● To be done
Render the records from the line with "Click the 얻은" to the line with "Action: coord(746,162)" as a JSON list of strings, one string for each line and no blank lines.

☆ ☆ ☆ ☆

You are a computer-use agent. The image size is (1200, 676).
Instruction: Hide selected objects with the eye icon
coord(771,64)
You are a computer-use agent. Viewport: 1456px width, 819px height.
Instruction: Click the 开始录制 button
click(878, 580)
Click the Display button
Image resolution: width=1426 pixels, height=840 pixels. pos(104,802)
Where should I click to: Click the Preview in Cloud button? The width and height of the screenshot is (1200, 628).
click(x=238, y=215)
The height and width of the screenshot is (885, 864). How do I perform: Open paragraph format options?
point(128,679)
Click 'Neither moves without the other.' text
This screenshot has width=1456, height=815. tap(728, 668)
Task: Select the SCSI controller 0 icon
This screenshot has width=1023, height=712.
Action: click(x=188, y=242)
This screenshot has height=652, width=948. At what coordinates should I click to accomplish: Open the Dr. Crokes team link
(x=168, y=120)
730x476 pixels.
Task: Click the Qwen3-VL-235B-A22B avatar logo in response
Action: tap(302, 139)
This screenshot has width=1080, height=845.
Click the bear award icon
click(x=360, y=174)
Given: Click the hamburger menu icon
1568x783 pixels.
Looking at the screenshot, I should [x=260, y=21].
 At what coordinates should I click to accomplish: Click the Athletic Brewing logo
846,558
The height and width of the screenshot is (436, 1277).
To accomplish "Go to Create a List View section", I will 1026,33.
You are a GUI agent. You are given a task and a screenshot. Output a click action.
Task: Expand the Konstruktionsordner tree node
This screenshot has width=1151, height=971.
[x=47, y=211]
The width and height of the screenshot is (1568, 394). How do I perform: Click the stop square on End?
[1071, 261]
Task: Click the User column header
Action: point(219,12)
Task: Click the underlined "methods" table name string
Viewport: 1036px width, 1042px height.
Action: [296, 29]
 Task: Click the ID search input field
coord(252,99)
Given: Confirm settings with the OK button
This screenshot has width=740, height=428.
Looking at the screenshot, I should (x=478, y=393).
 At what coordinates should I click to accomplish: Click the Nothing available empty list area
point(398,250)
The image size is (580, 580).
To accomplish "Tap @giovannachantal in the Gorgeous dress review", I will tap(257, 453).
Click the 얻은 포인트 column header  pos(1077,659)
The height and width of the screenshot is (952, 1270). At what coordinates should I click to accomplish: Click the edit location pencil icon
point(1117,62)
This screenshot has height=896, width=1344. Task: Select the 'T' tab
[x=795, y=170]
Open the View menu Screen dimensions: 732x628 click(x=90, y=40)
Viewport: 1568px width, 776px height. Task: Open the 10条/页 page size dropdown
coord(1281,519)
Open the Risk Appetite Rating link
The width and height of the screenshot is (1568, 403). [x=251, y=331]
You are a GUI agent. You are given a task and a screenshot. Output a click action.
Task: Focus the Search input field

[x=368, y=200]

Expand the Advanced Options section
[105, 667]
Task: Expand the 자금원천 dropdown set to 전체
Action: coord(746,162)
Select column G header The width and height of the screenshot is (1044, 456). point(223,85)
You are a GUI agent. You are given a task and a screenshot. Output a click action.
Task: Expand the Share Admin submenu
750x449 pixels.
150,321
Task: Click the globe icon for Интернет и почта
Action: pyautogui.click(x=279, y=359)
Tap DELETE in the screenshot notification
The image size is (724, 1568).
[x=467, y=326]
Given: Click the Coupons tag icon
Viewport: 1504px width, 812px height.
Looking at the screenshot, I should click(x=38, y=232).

☆ ☆ ☆ ☆

● Completed exercise
[
  "Click the 얻은 포인트 column header  pos(1077,659)",
  "The height and width of the screenshot is (952, 1270). At what coordinates should I click to accomplish: Click the edit location pencil icon",
  "point(1117,62)",
  "This screenshot has height=896, width=1344. Task: Select the 'T' tab",
  "[x=795, y=170]",
  "Open the View menu Screen dimensions: 732x628 click(x=90, y=40)",
  "Viewport: 1568px width, 776px height. Task: Open the 10条/页 page size dropdown",
  "coord(1281,519)",
  "Open the Risk Appetite Rating link",
  "The width and height of the screenshot is (1568, 403). [x=251, y=331]",
  "You are a GUI agent. You are given a task and a screenshot. Output a click action.",
  "Task: Focus the Search input field",
  "[x=368, y=200]",
  "Expand the Advanced Options section",
  "[105, 667]",
  "Task: Expand the 자금원천 dropdown set to 전체",
  "Action: coord(746,162)"
]